A hailstorm is credited with sparking Herbert Wagner's most popular business idea.
When a storm damaged the crop at his longtime orchard, Jim's Apple Farm, near the southern Minnesota town of Jordan, Wagner — better known as Hippy — knew he needed something else to set his business apart. And a lot of yellow paint.
In the 10 years since Wagner opened Minnesota's Largest Candy Store, the family's iconic big yellow barn on Hwy. 169 has become a popular destination for visitors across the country. Inside, past shelves stacked with thousands of soda flavors and hundreds of saltwater taffies, visitors would find Hippy baking pies as polka music played overhead.
The family business lost its idea man, chief pie baker and patriarch when Wagner died Nov. 21 at the age of 91.

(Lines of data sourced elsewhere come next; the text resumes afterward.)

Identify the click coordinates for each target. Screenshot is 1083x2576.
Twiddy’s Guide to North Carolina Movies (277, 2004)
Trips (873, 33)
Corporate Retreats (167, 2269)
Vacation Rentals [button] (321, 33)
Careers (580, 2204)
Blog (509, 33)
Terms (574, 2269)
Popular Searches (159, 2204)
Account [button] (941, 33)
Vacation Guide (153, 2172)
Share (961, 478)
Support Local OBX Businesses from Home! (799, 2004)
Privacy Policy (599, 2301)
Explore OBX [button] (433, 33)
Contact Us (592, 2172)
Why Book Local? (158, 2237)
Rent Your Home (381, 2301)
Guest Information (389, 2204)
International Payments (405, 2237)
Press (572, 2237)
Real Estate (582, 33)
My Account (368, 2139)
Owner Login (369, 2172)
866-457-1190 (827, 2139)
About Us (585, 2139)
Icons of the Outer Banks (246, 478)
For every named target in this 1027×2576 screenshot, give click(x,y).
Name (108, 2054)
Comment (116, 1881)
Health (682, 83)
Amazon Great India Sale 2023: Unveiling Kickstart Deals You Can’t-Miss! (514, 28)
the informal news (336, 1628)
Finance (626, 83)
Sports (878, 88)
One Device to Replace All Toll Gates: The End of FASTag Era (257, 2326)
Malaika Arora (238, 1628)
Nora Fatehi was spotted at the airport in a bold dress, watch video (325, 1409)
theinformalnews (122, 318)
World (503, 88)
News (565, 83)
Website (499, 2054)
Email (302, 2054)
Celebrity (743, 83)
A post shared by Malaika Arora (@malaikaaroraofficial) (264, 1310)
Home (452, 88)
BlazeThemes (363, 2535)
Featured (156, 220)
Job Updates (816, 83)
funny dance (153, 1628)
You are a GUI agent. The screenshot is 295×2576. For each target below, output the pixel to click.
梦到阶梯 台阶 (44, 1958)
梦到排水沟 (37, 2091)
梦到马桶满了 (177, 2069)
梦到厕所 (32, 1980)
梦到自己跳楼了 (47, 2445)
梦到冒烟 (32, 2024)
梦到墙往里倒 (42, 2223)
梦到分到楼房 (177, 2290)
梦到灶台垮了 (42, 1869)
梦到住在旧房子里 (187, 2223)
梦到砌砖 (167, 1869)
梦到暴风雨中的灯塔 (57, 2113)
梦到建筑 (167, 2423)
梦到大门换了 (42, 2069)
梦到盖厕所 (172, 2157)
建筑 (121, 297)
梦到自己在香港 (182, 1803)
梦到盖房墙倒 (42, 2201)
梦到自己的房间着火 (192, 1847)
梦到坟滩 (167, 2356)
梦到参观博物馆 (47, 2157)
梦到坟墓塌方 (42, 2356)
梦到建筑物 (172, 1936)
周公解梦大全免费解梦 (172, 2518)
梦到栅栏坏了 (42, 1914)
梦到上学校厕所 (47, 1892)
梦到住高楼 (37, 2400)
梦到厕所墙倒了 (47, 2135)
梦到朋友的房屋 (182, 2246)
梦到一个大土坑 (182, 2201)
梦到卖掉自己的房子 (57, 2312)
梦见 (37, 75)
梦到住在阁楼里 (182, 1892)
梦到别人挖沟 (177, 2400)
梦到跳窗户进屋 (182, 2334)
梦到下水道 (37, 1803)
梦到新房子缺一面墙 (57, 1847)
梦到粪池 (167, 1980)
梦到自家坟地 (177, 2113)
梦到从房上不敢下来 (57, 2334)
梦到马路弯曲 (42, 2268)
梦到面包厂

"He wasn't doing it for the money," said son Robert Wagner of Belle Plaine. "This was the game; it was the fun."
The serial entrepreneur got the business bug while helping run his family's restaurant as a kid, then selling homemade fudge. After World War II — where he served in the U.S. Merchant Marine, including at the Battle of the Bulge — he and his family opened Wagner's Supper Club, then an apple orchard in the 1950s. The orchard did well, also selling pumpkins and squash out of their yellow barn.
"Business was just in his blood," Robert Wagner said.
After a hailstorm hit, Hippy knew he had to rely on more than apples, so he and his son tried out a mini grocery store. Then a convenience store. Then knickknacks and stuffed animals. Each one flopped. Until they set up tables of candy.